**Passage:**
In this morning's South Bend Tribune article on yesterday's protest (entitled "Mayor Asks for Patience as Outcry Grows Over Police Officer") , Mayor Pete Buttigieg is quote as saying the following:

  •  "I don’t think this can be resolved by targeting any individual," he said. "It can only be resolved by making sure we have a higher level of trust in the community that’s borne out by consistently positive behavior and consistently fair discipline.”
  • Fair discipline precludes making such important personnel decisions based on protests or an individual's popularity, the mayor argued.
  • “They’re based on a process that takes (into account) evidence and procedure,” he said, also noting that discipline for all of Knepper's publicized incidents except the Butler arrest has been resolved.
  • “Here we have cases where the disciplinary process has played out years ago,” he said. “And officers aren’t disciplined, just like citizens aren’t tried, for the same thing more than once.”

Let me just add some commentary here...

  •  "I don’t think this can be resolved by targeting any individual," he said. "It can only be resolved by making sure we have a higher level of trust in the community that’s borne out by consistently positive behavior and consistently fair discipline.”

First off, no one believes that "this" can be resolved by targeting any individual. "This" is much bigger than the pattern of abuse and indiscretion that Officer Knepper has perpetrated. So of course "this" won't be resolved by firing him.  

But that is the place to start. 

Knepper is a serial abuser of power. He has proved himself, over and over and over, to be incapable of policing this community. He must go. 

And further, I think we all agree that "this" can "only be resolved by making sure we have a higher level of trust," etc, etc, ETC. How does the Mayor propose to build that trust? How does he aim to display "consistently fair discipline" if we have an ongoing, unpunished injustice that is being allowed to stand? If the City wants to demonstrate it's commitment to "consistently fair discipline," it can start by firing Aaron Knepper. Today, not tomorrow. 

  • Fair discipline precludes making such important personnel decisions based on protests or an individual's popularity, the mayor argued.

Last I checked, we live in a democracy. The City, the SBPD, the Common Council -- they work for us, the people of the community. If process has failed over and over (as it has in this case) to ensure that we have fair policing, it is our democratic right to demand that our leaders be held accountable. So I guess I don't really get what the Mayor means by this "argument."

  • “They’re based on a process that takes (into account) evidence and procedure,” he said, also noting that discipline for all of Knepper's publicized incidents except the Butler arrest has been resolved.

**Directives:**
A - Name each body that the commentary on the mayor's remarks says works for the people of the community.
B - Continue the commentary on the mayor's remarks from the point where it stops.
The material that comes after this has no connection to the commentary on the mayor's remarks.

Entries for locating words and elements

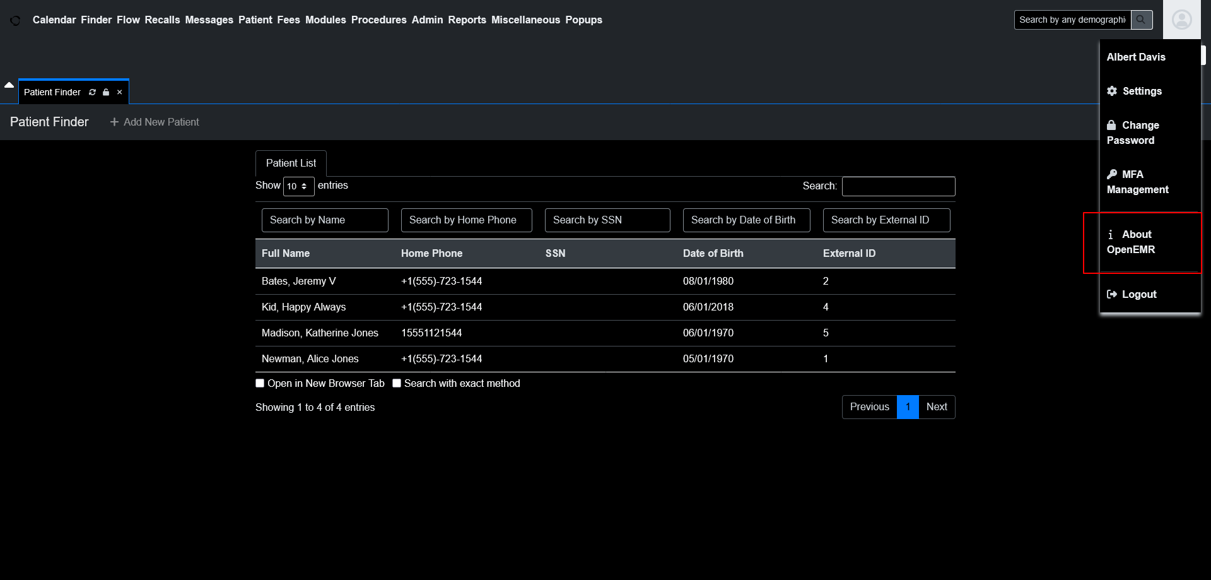Click the Search by Name field

pos(325,220)
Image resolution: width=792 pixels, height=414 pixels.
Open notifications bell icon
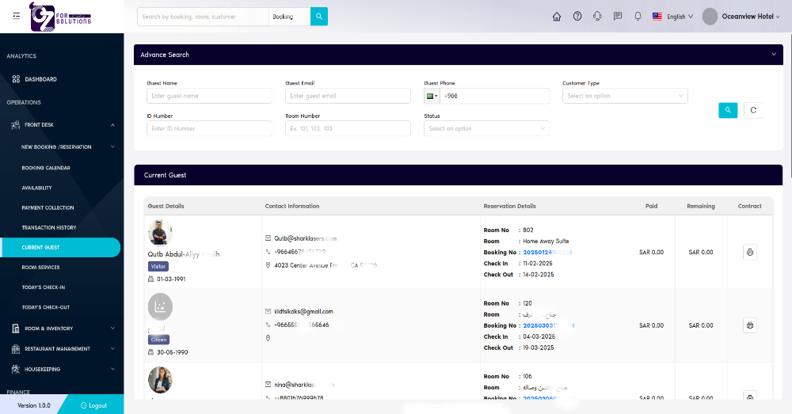pos(638,17)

**Answer set:**
A - The City, the SBPD, the Common Council

B -
Here's the kicker: the Mayor is asking for patience. Patience for what, though? He's not asking for our patience as he, the Chief, and the Board of Health and Safety decide how best to punish Knepper's history of abuse. He admits here that there is no on-going disciplinary proceedings. I guess he's asking for our patience while the whole criminal justice system reforms itself and gets rid of systemic injustice? 

Our whole point is: Knepper has not been adequately disciplined. This injustice is ongoing until he is. And the only acceptable discipline is dismissal from the force in such a way that he is never allowed to police here or in any other community ever again. 

  • “Here we have cases where the disciplinary process has played out years ago,” he said. “And officers aren’t disciplined, just like citizens aren’t tried, for the same thing more than once.”

Two parting thoughts: try Knepper for the pattern of abuse that has emerged. Maybe we can't go back and re-try Knepper just for the DeShawn Franklin case, or just for the 7-11 incident, or just for the Stevens case -- but is there really no way for the City (the Chief, the Board of Health and Safety) to punish patterns of abuse? That would be extremely alarming since such patterns can themselves constitute abuses. Think of sexual harassment. No one comment or off-color joke is sexual harassment (if it doesn't reach a certain level of offensiveness, etc) -- but a pattern of such behavior does.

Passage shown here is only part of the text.